Tribunal confirma. Galp vai pagar 4,1 milhões

A condenação tinha sido decidida pela Autoridade da Concorrência em fevereiro de 2015. Mas a Relação de Lisboa confirmou: a Galp Energia terá de pagar 4,1 milhões por práticas anticoncorrenciais.

O Tribunal da Relação de Lisboa confirmou. A Galp Energia terá mesmo de pagar uma coima de milhões de euros por práticas anticoncorrenciais no mercado do gás de botija em Portugal Continental e nos Açores e Madeira. Mas porquê? Segundo a Autoridade da Concorrência (AdC), a petrolífera portuguesa proibia os seus distribuidores de botijas de gás de vender fora de uma área geográfica definida no contrato, limitando a concorrência.

Foi em fevereiro de 2015 que a AdC decidiu que a Galp Energia tinha cometido uma infração grave das regras da concorrência e que teria de pagar um total de 9,29 milhões de euros. Hoje, a Relação de Lisboa confirmou a condenação, mas decidiu reduzir a coima para os 4,1 milhões.

O tribunal reiterou o entendimento que a culpa das visadas é de “elevada negligência, quase a raiar a negligência grosseira” e de que “toda a sequência de factos demonstra um nível de descuido, de falta de responsabilidade e de falta de comprometimento com o valor da concorrência muito significativo”, lê-se num comunicado divulgado no site da AdC.

"A investigação da Autoridade da Concorrência tinha revelado que o grupo Galp Energia proibia os seus distribuidores de GPL em garrafa (“botijas de gás”) de vender fora de uma área geográfica definida no contrato, impedindo-os, assim, de concorrer com outros distribuidores situados em territórios vizinhos ou próximos”

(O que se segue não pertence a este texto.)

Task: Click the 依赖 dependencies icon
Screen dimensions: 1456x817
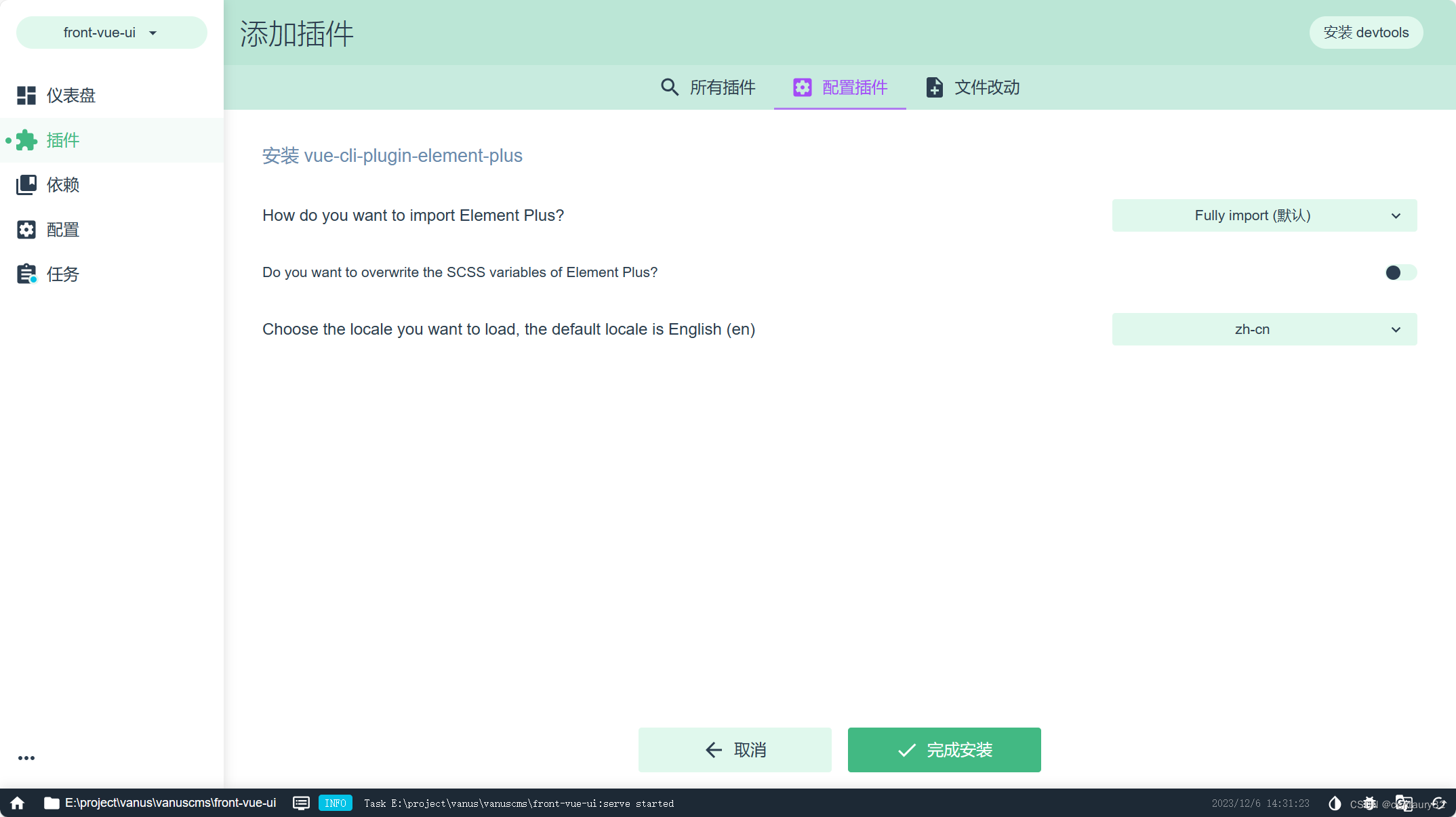Action: (27, 185)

Autoridade da Concorrência

De acordo com a AdC, a petrolífera “proibia os seus distribuidores de GPL em garrafa (“botijas de gás”) de vender fora de uma área geográfica definida no contrato, impedindo-os, assim, de concorrer com outros distribuidores situados em territórios vizinhos ou próximos”, de acordo com o comunicado.

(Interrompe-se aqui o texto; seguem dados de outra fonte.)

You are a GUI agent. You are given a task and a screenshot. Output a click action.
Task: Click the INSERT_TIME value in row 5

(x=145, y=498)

A Concorrência explica que esta limitação imposta pela Galp Energia poderia vir a penalizar os consumidores com preços mais elevados. Isto num mercado onde mais de dois milhões de famílias portuguesas adquirem botijas de gás, com uma fatura de gás que pode chegar aos 250 euros por ano.

No entanto, a Galp Energia não se conforma com esta decisão e diz estar a “analisar as eventuais vias de recurso do Acórdão do Tribunal da Relação de Lisboa”. A petrolífera nota que “apesar de considerar positiva a confirmação da maior redução de sempre numa coima aplicada pela AdC, a Galp não se conforma com uma condenação assente em fundamentos meramente formais“. Mais: a empresa recusa ter “prejudicado o consumidor ou o livre funcionamento do mercado”.

(Notícia atualizada às 16h07 com reação da Galp Energia à decisão do Tribunal da Relação de Lisboa.)